Former Guatemalan President Alvaro Colom is arrested under corruption charges JOHAN ORDONEZ/AFP/Getty Images

Justice politique en Amérique latine

PARIS –En avril, l'ancien président brésilien Luiz Inácio Lula da Silva s'est rendu à la police pour commencer à purger une peine de prison de 12 ans pour corruption passive et blanchiment d'argent. Ce n'était que la dernière en date d'une série d'arrestations et de poursuites de dirigeants politiques et économiques latino-américains - une tendance qui a commencé il y a quatre ans, avec l'éclatement du scandale de corruption du groupe brésilien Odebrecht. Mais si une répression de la corruption est absolument nécessaire, l'approche de plus en plus politisée de ces procédés place toute la région sur une pente glissante.

Avec des gouvernements et des législatures latino-américaines confrontées à une profonde crise de crédibilité, le pouvoir judiciaire est devenu un acteur majeur dans certains pays. Au Brésil, par exemple, des personnalités impliquées dans l'Opération Lava Jato (une enquête en cours sur la corruption à grande échelle dans la compagnie pétrolière publique Petrobras) - telles que Deltan Dallagnol, le procureur, et Sergio Moro, le juge en charge de l'enquête - sont devenus de véritables acteurs politiques. Leur influence dépasse désormais de loin leur rôle d'avocats, de magistrats ou de juges de première instance.
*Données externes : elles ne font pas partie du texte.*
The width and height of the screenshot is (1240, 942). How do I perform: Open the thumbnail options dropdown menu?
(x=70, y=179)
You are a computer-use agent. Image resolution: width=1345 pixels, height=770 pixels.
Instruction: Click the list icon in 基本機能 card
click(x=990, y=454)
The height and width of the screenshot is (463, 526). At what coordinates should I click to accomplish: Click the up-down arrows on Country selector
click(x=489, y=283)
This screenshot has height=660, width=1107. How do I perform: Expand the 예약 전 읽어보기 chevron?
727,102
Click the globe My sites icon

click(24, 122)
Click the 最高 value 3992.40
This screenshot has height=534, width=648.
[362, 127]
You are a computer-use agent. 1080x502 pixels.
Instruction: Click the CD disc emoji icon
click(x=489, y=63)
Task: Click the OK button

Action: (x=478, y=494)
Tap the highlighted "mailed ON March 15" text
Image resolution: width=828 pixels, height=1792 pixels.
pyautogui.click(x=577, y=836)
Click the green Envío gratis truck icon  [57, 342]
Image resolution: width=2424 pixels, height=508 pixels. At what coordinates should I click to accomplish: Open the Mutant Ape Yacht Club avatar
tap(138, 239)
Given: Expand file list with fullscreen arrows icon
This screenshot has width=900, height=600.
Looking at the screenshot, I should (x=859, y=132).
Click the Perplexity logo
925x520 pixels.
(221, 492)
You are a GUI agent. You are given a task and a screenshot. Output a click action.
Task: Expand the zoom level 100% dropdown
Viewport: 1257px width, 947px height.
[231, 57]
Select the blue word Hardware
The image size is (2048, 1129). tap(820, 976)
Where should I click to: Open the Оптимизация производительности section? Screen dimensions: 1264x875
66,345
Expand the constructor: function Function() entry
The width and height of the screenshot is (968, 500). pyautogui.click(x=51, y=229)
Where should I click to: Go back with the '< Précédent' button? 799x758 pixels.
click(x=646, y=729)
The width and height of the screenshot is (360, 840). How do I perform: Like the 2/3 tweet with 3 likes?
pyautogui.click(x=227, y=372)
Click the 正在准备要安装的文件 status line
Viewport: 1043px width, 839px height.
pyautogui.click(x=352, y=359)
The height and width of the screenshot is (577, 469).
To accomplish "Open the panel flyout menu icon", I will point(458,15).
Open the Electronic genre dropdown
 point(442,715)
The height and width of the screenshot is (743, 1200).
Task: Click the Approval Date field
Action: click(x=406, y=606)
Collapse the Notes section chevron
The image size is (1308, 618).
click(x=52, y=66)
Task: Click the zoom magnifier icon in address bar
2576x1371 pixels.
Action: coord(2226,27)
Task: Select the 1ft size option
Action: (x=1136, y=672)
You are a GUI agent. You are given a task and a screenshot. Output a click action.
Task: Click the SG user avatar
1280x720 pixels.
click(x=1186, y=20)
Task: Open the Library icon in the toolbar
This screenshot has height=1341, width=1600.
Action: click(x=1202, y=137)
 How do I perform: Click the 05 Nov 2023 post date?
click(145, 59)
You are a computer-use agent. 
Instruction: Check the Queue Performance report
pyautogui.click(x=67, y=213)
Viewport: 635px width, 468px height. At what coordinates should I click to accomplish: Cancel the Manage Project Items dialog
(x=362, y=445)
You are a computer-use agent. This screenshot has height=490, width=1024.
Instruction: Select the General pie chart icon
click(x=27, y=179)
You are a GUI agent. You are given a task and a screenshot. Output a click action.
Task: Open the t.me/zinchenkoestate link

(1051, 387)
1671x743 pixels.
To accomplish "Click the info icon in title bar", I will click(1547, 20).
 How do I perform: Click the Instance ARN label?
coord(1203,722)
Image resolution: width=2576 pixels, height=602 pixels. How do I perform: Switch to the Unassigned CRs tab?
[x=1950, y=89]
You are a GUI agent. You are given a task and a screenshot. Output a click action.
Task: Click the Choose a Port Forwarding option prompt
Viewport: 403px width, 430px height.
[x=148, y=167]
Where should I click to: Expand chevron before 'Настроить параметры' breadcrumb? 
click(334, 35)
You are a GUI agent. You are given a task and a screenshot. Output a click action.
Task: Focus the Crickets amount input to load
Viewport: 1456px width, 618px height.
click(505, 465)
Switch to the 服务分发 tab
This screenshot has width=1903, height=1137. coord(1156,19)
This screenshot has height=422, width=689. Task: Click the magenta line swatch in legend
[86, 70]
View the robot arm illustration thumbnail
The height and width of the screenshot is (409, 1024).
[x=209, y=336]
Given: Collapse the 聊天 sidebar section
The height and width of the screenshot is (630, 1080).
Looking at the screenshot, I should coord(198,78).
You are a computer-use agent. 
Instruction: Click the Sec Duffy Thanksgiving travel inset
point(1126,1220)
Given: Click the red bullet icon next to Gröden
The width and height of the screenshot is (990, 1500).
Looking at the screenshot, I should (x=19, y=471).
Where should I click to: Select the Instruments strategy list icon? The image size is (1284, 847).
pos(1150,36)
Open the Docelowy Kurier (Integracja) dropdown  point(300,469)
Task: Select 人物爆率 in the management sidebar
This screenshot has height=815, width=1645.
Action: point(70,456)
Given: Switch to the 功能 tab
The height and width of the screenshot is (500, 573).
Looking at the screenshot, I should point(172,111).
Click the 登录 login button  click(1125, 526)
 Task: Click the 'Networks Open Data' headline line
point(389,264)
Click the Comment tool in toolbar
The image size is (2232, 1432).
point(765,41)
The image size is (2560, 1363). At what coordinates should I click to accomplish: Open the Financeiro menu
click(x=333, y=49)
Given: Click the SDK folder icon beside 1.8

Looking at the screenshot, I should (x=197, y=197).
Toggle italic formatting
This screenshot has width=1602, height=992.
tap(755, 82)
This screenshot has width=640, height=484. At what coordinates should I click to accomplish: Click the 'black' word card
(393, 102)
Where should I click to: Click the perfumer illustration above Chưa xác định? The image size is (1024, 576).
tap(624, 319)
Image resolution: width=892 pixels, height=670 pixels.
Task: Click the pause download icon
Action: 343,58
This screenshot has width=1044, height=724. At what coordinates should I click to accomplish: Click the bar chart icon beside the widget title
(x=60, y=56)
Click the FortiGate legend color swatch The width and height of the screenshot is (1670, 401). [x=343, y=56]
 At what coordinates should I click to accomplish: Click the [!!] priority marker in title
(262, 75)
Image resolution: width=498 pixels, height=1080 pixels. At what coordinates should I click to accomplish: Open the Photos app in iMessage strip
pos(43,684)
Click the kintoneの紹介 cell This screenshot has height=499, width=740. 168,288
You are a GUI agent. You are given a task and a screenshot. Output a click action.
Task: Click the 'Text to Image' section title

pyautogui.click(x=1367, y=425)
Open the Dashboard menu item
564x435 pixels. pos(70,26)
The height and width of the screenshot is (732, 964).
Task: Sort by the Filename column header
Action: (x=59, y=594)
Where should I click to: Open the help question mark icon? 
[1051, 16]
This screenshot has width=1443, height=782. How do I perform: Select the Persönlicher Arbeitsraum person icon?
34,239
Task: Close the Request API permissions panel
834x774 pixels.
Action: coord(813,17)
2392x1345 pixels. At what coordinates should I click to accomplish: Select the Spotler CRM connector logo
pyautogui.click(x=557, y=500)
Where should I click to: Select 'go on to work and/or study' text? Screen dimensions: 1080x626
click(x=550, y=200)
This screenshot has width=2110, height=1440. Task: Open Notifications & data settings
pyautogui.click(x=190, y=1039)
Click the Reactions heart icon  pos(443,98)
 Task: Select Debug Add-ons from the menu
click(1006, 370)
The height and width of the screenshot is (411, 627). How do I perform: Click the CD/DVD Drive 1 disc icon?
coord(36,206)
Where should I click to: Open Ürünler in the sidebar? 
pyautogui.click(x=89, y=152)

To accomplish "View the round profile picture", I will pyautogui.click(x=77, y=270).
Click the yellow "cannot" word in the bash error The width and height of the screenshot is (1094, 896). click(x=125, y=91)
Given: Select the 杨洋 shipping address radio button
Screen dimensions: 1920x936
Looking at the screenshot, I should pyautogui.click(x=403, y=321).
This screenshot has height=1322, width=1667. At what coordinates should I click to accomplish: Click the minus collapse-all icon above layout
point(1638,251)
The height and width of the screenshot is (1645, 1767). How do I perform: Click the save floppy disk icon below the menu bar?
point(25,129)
Le vrai problème, cependant, est que des responsables comme Moro ont transformé l'action judiciaire contre la corruption en une croisade morale et politique, pour laquelle ils sont prêts à bafouer la loi. Des magistrats de la Cour suprême affirment que, pour emprisonner Lula avant la campagne présidentielle de 2018, Moro a désobéi aux règles de la procédure pénale et manipulé les mécanismes de la détention préventive. Moro lui-même admet dans son verdict qu'il condamne Lula sans aucune preuve directe d'un acte illicite.